Cette activité agricole contribue également à l’exportation de 63 tonnes de produits dérivés, tels que l’huile essentielle et les eaux florales, rapportant chaque année environ 8 millions de dirhams à la région. Un véritable moteur économique, la culture de la rose de Damas soutient l’emploi local et renforce l’indépendance financière des communautés rurales qui dépendent de cette culture traditionnelle.
Chaque année, la région de Kelaat M’Gouna organise la célèbre fête des roses, un événement emblématique qui célèbre le rôle central de cette fleur dans la vie locale. Attirant des milliers de visiteurs, la fête dynamise le tourisme rural, offrant aux visiteurs un aperçu unique de la culture et des traditions de la vallée. Cet événement met en lumière non seulement la beauté de la rose de Damas mais aussi son rôle vital dans l’économie locale, en faisant un véritable symbole de prospérité et de résilience pour la région.
Vers une résilience agricole et environnementale
Afin de protéger ce trésor national et garantir sa pérennité face aux défis posés par les changements climatiques, plusieurs solutions innovantes et durables sont mises en œuvre. Ces initiatives visent à renforcer la résilience des cultures tout en préservant les ressources naturelles cruciales pour leur développement. La modernisation des systèmes d’irrigation est l'une des premières mesures prises.

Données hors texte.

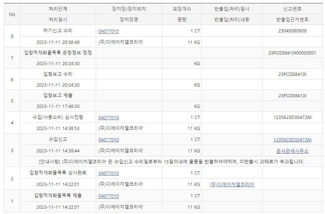325x214 pixels.
Task: Open the 04077010 link in 하기신고 수리 row
Action: [109, 31]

Le passage à des techniques d’irrigation goutte-à-goutte permet une gestion plus ciblée et efficace de l’eau, réduisant ainsi les pertes par évaporation et minimisant le gaspillage. Ce système optimise l’utilisation des ressources hydriques disponibles, tout en renforçant la résilience des cultures face aux sécheresses de plus en plus fréquentes.

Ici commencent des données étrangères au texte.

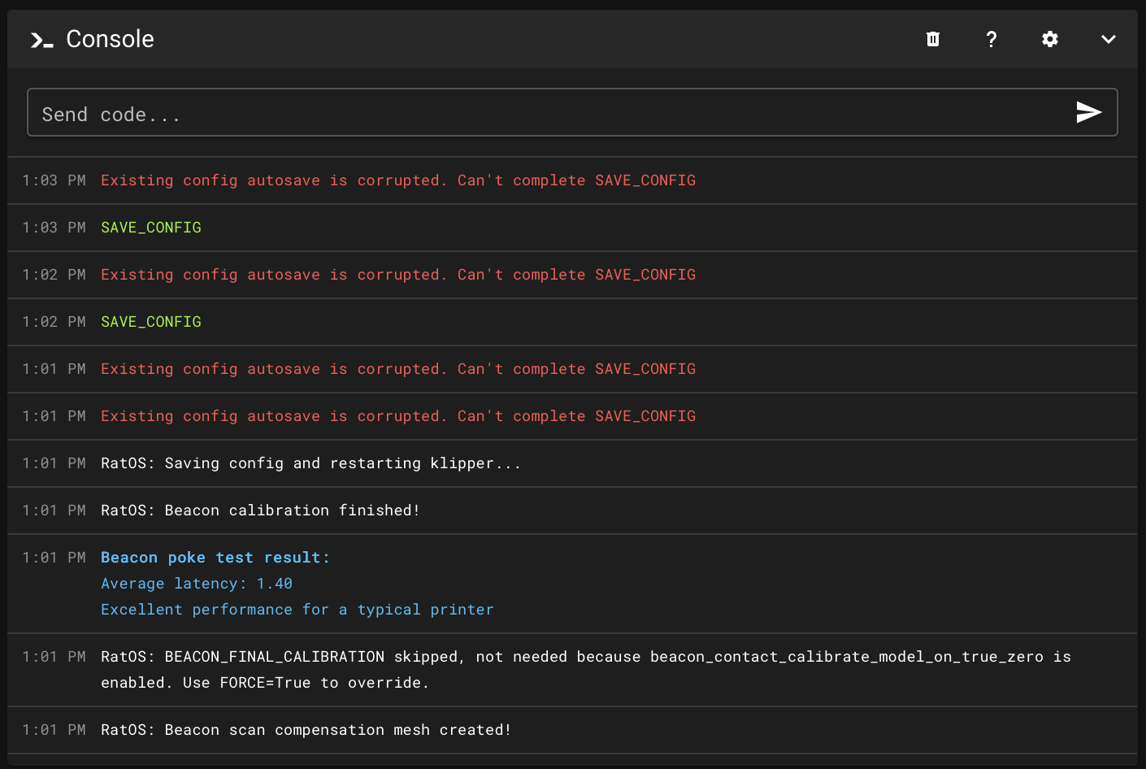Open console help via the question mark icon
The height and width of the screenshot is (769, 1146).
point(991,38)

Parallèlement, la revalorisation des pratiques agroécologiques devient essentielle pour maintenir un équilibre avec l’environnement. L’adoption de biofertilisants, de composts organiques et de méthodes agricoles adaptées aux climats arides contribue à préserver la fertilité des sols tout en réduisant leur érosion. Ces pratiques respectueuses de la nature favorisent une agriculture durable, permettant aux cultures de prospérer tout en préservant les écosystèmes locaux.En outre, des efforts considérables sont déployés dans le domaine de la recherche et du développement pour sélectionner des variétés de roses plus résistantes à la sécheresse.
Ces recherches permettent d’identifier des solutions pour améliorer les rendements tout en préservant la qualité des fleurs. L’objectif est de garantir la durabilité de la culture de la rose de Damas, même face à des conditions climatiques de plus en plus instables.Enfin, la gestion participative de l’eau devient un enjeu fondamental. Consciente de l’importance capitale de la gestion des ressources hydriques, la communauté locale, les autorités et les ONG collaborent pour promouvoir une utilisation équitable et durable de l’eau. Parmi les initiatives phares, on trouve la rénovation des canaux traditionnels d’irrigation, appelés seguias.
Ces canaux permettent une distribution plus juste et plus efficace de l’eau, garantissant ainsi un approvisionnement régulier et optimal pour les cultures de roses.Ces solutions collectives et novatrices témoignent de la volonté de la région de s’adapter aux défis du changement climatique tout en préservant l’héritage culturel et économique de la rose de Damas. Grâce à ces efforts conjoints, la région espère non seulement renforcer la résilience de cette fleur emblématique, mais aussi poser les bases d’une agriculture plus durable et respectueuse de l’environnement.